• [Exercise prompt]
The entries below are to be duplicated exactly, with nothing left out.

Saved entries
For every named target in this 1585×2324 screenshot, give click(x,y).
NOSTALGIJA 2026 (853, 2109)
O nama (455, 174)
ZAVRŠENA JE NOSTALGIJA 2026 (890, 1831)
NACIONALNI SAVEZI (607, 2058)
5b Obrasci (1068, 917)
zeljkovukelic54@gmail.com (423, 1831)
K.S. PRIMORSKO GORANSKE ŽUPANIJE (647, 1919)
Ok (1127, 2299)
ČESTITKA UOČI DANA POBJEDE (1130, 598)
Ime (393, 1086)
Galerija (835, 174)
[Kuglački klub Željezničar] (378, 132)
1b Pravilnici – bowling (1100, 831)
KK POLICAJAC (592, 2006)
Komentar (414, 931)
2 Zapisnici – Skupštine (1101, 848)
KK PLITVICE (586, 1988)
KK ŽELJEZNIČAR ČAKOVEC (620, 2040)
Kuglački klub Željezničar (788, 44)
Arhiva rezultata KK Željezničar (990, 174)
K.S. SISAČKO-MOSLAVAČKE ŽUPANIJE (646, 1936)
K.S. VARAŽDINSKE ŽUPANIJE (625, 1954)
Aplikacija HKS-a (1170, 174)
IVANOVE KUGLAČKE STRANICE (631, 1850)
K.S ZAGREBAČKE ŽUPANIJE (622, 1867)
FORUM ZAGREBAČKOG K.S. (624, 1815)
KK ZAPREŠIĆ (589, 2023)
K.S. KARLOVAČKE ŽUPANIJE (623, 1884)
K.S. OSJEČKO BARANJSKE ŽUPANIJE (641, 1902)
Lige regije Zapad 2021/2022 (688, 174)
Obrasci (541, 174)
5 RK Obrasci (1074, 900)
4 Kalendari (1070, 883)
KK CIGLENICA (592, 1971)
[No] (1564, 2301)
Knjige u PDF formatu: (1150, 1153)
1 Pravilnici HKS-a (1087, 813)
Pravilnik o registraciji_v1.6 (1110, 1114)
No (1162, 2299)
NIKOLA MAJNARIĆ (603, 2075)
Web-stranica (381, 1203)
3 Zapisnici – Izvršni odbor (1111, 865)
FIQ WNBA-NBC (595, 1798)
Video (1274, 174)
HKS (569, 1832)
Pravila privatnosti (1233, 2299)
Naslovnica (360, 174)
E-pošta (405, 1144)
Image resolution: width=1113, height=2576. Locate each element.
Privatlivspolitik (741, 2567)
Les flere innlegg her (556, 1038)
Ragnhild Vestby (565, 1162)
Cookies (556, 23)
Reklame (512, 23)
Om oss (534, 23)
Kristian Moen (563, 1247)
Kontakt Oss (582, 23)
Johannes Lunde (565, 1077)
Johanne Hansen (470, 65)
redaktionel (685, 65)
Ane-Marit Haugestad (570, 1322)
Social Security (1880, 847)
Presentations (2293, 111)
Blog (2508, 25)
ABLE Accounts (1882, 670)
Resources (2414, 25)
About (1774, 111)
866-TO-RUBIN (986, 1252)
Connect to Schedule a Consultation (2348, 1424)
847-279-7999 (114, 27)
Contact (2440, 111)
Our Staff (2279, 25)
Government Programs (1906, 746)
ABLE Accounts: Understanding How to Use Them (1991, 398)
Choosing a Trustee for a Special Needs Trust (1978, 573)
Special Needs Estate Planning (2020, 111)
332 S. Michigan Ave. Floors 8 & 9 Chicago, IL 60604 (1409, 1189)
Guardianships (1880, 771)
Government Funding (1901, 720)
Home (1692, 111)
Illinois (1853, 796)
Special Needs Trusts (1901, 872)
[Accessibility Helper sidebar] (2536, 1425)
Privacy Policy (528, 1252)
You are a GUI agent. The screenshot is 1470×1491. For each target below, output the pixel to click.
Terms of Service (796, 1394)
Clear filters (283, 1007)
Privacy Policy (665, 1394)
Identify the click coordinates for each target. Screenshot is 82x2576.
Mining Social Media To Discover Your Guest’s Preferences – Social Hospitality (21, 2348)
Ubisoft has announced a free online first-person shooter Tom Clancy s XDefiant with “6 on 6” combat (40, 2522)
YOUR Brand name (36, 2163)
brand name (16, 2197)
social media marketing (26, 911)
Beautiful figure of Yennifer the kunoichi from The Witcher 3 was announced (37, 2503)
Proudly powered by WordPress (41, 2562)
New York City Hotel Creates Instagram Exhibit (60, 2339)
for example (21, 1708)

• [Solved exercise]
For every named target in this 1585×2324 screenshot, give click(x,y).
NOSTALGIJA 2026 (853, 2109)
O nama (455, 174)
ZAVRŠENA JE NOSTALGIJA 2026 (890, 1831)
NACIONALNI SAVEZI (607, 2058)
5b Obrasci (1068, 917)
zeljkovukelic54@gmail.com (423, 1831)
K.S. PRIMORSKO GORANSKE ŽUPANIJE (647, 1919)
Ok (1127, 2299)
ČESTITKA UOČI DANA POBJEDE (1130, 598)
Ime (393, 1086)
Galerija (835, 174)
[Kuglački klub Željezničar] (378, 132)
1b Pravilnici – bowling (1100, 831)
KK POLICAJAC (592, 2006)
Komentar (414, 931)
2 Zapisnici – Skupštine (1101, 848)
KK PLITVICE (586, 1988)
KK ŽELJEZNIČAR ČAKOVEC (620, 2040)
Kuglački klub Željezničar (788, 44)
Arhiva rezultata KK Željezničar (990, 174)
K.S. SISAČKO-MOSLAVAČKE ŽUPANIJE (646, 1936)
K.S. VARAŽDINSKE ŽUPANIJE (625, 1954)
Aplikacija HKS-a (1170, 174)
IVANOVE KUGLAČKE STRANICE (631, 1850)
K.S ZAGREBAČKE ŽUPANIJE (622, 1867)
FORUM ZAGREBAČKOG K.S. (624, 1815)
KK ZAPREŠIĆ (589, 2023)
K.S. KARLOVAČKE ŽUPANIJE (623, 1884)
K.S. OSJEČKO BARANJSKE ŽUPANIJE (641, 1902)
Lige regije Zapad 2021/2022 (688, 174)
Obrasci (541, 174)
5 RK Obrasci (1074, 900)
4 Kalendari (1070, 883)
KK CIGLENICA (592, 1971)
[No] (1564, 2301)
Knjige u PDF formatu: (1150, 1153)
1 Pravilnici HKS-a (1087, 813)
Pravilnik o registraciji_v1.6 (1110, 1114)
No (1162, 2299)
NIKOLA MAJNARIĆ (603, 2075)
Web-stranica (381, 1203)
3 Zapisnici – Izvršni odbor (1111, 865)
FIQ WNBA-NBC (595, 1798)
Video (1274, 174)
HKS (569, 1832)
Pravila privatnosti (1233, 2299)
Naslovnica (360, 174)
E-pošta (405, 1144)
Image resolution: width=1113, height=2576. Locate each element.
Privatlivspolitik (741, 2567)
Les flere innlegg her (556, 1038)
Ragnhild Vestby (565, 1162)
Cookies (556, 23)
Reklame (512, 23)
Om oss (534, 23)
Kristian Moen (563, 1247)
Kontakt Oss (582, 23)
Johannes Lunde (565, 1077)
Johanne Hansen (470, 65)
redaktionel (685, 65)
Ane-Marit Haugestad (570, 1322)
Social Security (1880, 847)
Presentations (2293, 111)
Blog (2508, 25)
ABLE Accounts (1882, 670)
Resources (2414, 25)
About (1774, 111)
866-TO-RUBIN (986, 1252)
Connect to Schedule a Consultation (2348, 1424)
847-279-7999 (114, 27)
Contact (2440, 111)
Our Staff (2279, 25)
Government Programs (1906, 746)
ABLE Accounts: Understanding How to Use Them (1991, 398)
Choosing a Trustee for a Special Needs Trust (1978, 573)
Special Needs Estate Planning (2020, 111)
332 S. Michigan Ave. Floors 8 & 9 Chicago, IL 60604 (1409, 1189)
Guardianships (1880, 771)
Government Funding (1901, 720)
Home (1692, 111)
Illinois (1853, 796)
Special Needs Trusts (1901, 872)
[Accessibility Helper sidebar] (2536, 1425)
Privacy Policy (528, 1252)
You are a GUI agent. The screenshot is 1470×1491. For each target below, output the pixel to click.
Terms of Service (796, 1394)
Clear filters (283, 1007)
Privacy Policy (665, 1394)
Identify the click coordinates for each target. Screenshot is 82x2576.
Mining Social Media To Discover Your Guest’s Preferences – Social Hospitality (21, 2348)
Ubisoft has announced a free online first-person shooter Tom Clancy s XDefiant with “6 on 6” combat (40, 2522)
YOUR Brand name (36, 2163)
brand name (16, 2197)
social media marketing (26, 911)
Beautiful figure of Yennifer the kunoichi from The Witcher 3 was announced (37, 2503)
Proudly powered by WordPress (41, 2562)
New York City Hotel Creates Instagram Exhibit (60, 2339)
for example (21, 1708)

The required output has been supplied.